• [Task details]
Find the line holding "[Dotman – Hakuna" in the entries below. Give it again exactly, along with every line after it up to and including the line holding "[MUSIC: Umar MB".

Start of The data

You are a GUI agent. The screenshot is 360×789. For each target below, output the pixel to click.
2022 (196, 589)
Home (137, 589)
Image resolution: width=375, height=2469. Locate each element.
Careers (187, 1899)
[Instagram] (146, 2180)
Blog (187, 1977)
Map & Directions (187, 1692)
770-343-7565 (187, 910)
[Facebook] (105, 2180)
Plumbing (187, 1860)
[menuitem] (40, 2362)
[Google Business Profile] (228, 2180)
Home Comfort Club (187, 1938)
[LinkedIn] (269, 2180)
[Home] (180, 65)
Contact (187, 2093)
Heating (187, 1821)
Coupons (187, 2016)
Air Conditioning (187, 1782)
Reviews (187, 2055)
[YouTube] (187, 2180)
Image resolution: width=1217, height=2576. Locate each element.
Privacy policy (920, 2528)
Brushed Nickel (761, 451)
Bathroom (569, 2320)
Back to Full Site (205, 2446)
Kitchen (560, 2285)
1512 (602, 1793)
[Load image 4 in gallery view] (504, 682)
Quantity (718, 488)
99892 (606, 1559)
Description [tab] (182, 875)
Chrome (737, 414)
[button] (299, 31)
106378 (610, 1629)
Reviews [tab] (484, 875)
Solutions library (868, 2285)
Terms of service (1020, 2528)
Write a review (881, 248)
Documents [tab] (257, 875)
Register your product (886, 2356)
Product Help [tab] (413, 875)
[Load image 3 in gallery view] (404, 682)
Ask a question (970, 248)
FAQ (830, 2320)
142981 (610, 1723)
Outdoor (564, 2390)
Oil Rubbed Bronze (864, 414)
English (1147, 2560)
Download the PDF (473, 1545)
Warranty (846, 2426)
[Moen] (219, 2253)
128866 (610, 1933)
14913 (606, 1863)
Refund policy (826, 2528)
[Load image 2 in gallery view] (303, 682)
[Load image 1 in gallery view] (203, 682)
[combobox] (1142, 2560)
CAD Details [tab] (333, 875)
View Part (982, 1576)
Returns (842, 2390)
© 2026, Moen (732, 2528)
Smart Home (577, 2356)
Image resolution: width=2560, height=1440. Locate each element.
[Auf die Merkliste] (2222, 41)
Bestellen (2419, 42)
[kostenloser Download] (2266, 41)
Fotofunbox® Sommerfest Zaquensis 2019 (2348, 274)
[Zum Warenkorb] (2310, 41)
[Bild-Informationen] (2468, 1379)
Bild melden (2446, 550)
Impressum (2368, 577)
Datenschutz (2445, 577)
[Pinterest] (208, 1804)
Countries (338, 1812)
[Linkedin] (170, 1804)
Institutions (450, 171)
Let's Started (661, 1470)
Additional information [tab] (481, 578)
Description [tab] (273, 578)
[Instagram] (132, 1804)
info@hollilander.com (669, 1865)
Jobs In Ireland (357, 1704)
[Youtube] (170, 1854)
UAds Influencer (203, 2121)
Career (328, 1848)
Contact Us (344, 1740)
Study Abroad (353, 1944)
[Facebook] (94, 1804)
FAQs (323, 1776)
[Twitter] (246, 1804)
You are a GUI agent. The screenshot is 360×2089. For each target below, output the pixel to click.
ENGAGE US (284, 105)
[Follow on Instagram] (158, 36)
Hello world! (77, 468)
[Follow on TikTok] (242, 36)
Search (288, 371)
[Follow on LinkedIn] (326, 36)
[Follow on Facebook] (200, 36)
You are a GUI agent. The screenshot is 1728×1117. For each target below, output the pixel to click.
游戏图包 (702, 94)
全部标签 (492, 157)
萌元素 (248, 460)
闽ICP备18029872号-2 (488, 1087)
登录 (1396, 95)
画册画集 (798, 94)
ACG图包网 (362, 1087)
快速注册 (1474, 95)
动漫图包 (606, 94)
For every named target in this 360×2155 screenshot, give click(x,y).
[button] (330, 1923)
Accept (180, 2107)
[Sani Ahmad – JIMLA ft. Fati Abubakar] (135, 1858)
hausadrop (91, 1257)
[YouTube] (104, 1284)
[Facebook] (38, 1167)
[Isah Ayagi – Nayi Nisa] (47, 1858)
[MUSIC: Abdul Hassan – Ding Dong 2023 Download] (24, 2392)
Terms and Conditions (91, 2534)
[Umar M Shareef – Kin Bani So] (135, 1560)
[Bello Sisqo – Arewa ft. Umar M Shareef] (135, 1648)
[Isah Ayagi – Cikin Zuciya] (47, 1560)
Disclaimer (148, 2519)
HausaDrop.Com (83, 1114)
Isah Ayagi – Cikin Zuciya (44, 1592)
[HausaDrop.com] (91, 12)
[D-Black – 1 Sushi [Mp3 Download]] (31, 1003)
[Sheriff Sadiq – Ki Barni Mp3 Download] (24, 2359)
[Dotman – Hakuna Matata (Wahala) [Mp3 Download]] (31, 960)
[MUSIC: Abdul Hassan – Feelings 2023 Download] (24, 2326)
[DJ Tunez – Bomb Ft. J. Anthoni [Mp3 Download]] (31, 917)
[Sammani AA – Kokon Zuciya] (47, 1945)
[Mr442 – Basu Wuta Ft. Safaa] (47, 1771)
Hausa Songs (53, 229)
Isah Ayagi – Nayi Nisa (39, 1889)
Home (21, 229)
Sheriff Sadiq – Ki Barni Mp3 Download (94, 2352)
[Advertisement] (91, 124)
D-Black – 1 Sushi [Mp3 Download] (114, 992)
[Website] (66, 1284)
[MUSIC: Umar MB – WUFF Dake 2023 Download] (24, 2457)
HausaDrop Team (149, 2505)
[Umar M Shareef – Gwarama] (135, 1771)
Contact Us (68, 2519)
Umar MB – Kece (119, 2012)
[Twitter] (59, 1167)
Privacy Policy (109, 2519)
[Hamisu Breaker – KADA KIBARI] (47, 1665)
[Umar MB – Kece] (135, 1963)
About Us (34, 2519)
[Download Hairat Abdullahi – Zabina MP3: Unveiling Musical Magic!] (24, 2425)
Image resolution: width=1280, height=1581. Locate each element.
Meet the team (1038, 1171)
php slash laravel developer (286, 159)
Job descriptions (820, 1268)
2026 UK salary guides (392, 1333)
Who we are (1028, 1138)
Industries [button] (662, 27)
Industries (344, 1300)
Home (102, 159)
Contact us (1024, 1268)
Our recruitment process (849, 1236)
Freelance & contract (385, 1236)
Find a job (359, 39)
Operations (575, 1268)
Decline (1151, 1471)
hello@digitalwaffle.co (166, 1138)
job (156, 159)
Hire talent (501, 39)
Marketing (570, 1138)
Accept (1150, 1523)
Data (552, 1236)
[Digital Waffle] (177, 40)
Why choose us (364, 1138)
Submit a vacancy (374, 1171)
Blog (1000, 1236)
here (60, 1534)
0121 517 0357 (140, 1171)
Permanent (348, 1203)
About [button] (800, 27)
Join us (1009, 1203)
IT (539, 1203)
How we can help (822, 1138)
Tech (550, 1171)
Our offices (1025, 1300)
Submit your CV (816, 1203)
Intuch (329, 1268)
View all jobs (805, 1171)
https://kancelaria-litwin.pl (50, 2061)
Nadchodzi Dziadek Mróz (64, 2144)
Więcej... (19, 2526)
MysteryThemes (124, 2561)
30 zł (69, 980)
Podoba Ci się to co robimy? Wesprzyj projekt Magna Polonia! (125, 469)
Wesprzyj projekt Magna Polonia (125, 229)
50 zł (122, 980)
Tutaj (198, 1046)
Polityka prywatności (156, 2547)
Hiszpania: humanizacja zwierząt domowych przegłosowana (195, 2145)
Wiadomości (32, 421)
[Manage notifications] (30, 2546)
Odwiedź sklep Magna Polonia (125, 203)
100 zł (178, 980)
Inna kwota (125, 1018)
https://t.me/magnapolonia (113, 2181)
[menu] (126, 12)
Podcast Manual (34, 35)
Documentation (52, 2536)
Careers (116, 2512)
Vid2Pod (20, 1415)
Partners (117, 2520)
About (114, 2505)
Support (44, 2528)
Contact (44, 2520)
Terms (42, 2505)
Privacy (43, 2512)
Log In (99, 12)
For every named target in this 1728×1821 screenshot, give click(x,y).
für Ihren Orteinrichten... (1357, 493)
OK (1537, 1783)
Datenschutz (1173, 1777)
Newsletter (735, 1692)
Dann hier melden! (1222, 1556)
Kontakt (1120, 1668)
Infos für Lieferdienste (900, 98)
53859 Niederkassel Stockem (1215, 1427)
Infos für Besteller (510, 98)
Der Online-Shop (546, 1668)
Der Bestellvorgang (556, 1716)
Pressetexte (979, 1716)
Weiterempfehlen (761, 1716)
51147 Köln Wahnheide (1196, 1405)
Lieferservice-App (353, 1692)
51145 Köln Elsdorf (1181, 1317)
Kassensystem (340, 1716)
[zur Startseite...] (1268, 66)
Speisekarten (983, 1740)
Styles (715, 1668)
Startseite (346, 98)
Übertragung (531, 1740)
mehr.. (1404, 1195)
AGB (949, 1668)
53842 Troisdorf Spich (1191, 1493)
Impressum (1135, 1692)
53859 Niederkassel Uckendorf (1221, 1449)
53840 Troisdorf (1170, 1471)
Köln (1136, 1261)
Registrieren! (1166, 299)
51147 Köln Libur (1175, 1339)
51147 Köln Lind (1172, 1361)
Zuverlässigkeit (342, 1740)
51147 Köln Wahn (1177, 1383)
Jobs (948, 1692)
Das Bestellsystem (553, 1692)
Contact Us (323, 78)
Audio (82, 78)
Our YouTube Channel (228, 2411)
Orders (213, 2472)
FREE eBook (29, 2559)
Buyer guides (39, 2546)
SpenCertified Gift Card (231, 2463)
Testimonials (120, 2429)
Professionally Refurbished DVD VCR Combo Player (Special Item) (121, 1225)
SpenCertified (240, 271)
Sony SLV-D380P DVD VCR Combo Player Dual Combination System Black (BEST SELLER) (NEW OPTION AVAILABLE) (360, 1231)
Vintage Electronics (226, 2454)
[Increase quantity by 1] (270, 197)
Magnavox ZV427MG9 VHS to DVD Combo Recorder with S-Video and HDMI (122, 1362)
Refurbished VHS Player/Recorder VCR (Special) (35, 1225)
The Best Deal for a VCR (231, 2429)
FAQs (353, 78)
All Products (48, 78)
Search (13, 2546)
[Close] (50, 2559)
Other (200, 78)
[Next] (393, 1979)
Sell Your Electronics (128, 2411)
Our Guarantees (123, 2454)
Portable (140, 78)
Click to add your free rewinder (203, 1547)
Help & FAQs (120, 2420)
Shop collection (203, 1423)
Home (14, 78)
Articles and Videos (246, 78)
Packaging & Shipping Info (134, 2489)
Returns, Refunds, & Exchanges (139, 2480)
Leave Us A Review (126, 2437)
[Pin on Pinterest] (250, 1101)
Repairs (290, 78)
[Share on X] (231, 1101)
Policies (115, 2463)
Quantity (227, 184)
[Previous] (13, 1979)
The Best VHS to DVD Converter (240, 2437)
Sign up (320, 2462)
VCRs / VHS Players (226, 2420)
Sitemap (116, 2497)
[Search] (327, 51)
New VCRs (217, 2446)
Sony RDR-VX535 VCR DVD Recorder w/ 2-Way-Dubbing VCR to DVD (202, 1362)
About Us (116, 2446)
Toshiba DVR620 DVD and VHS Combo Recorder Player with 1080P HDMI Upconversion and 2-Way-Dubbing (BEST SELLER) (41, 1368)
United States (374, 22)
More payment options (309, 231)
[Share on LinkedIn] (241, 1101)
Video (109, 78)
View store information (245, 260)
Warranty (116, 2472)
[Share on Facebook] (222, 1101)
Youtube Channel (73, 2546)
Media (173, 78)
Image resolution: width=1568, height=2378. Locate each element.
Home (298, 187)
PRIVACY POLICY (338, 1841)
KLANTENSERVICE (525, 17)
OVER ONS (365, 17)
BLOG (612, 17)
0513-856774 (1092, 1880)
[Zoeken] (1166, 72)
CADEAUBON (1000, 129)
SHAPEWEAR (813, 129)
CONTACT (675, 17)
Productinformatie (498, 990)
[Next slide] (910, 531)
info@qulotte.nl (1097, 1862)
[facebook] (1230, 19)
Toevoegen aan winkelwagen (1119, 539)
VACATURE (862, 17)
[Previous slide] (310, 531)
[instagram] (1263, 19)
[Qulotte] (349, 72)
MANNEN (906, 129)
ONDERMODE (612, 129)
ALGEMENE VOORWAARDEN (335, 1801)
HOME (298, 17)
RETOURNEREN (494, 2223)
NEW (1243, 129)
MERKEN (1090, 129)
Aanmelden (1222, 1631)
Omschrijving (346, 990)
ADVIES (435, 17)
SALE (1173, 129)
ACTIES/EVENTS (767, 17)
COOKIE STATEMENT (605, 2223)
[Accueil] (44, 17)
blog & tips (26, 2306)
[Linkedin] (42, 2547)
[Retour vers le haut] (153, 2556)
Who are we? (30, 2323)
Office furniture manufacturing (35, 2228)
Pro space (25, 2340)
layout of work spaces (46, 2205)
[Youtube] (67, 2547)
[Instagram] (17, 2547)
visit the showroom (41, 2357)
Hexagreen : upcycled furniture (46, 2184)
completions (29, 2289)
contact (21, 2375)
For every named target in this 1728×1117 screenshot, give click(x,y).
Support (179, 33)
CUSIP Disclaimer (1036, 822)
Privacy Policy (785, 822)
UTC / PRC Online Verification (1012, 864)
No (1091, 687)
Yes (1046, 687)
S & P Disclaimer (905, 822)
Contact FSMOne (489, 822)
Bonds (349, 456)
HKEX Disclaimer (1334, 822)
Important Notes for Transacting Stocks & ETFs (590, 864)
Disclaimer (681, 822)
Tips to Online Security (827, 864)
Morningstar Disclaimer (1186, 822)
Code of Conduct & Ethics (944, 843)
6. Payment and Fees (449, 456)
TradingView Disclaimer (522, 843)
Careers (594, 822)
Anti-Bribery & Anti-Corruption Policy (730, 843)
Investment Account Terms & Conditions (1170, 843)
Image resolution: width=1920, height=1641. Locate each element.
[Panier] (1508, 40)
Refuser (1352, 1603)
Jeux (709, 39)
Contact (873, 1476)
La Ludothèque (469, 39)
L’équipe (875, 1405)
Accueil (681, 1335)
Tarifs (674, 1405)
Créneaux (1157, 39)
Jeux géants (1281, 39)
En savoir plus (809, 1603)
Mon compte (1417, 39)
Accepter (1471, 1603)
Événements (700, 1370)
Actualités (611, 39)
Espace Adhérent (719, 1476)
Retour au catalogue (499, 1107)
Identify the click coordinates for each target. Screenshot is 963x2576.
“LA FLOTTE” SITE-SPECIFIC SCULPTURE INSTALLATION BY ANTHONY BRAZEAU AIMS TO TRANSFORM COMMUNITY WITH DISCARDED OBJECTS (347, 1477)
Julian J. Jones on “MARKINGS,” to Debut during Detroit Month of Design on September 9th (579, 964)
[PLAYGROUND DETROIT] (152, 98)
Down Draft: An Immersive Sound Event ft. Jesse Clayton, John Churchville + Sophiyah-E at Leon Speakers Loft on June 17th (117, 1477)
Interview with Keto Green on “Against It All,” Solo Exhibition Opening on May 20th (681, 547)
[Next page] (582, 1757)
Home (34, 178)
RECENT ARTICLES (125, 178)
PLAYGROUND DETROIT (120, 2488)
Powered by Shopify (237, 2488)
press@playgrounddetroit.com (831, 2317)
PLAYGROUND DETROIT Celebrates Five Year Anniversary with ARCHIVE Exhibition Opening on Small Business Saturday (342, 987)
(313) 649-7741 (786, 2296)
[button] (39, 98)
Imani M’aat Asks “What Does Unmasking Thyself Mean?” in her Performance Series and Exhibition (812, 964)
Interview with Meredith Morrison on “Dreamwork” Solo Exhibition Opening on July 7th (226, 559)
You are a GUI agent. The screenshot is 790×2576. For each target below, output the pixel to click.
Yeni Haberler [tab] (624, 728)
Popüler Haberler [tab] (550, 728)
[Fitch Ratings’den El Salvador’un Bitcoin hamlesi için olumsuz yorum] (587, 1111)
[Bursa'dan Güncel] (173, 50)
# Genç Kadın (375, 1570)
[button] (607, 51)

End of The data

• [Answer to this task]
[Dotman – Hakuna Matata (Wahala) [Mp3 Download]] (31, 960)
[MUSIC: Abdul Hassan – Feelings 2023 Download] (24, 2326)
[DJ Tunez – Bomb Ft. J. Anthoni [Mp3 Download]] (31, 917)
[Sammani AA – Kokon Zuciya] (47, 1945)
[Mr442 – Basu Wuta Ft. Safaa] (47, 1771)
Hausa Songs (53, 229)
Isah Ayagi – Nayi Nisa (39, 1889)
Home (21, 229)
Sheriff Sadiq – Ki Barni Mp3 Download (94, 2352)
[Advertisement] (91, 124)
D-Black – 1 Sushi [Mp3 Download] (114, 992)
[Website] (66, 1284)
[MUSIC: Umar MB – WUFF Dake 2023 Download] (24, 2457)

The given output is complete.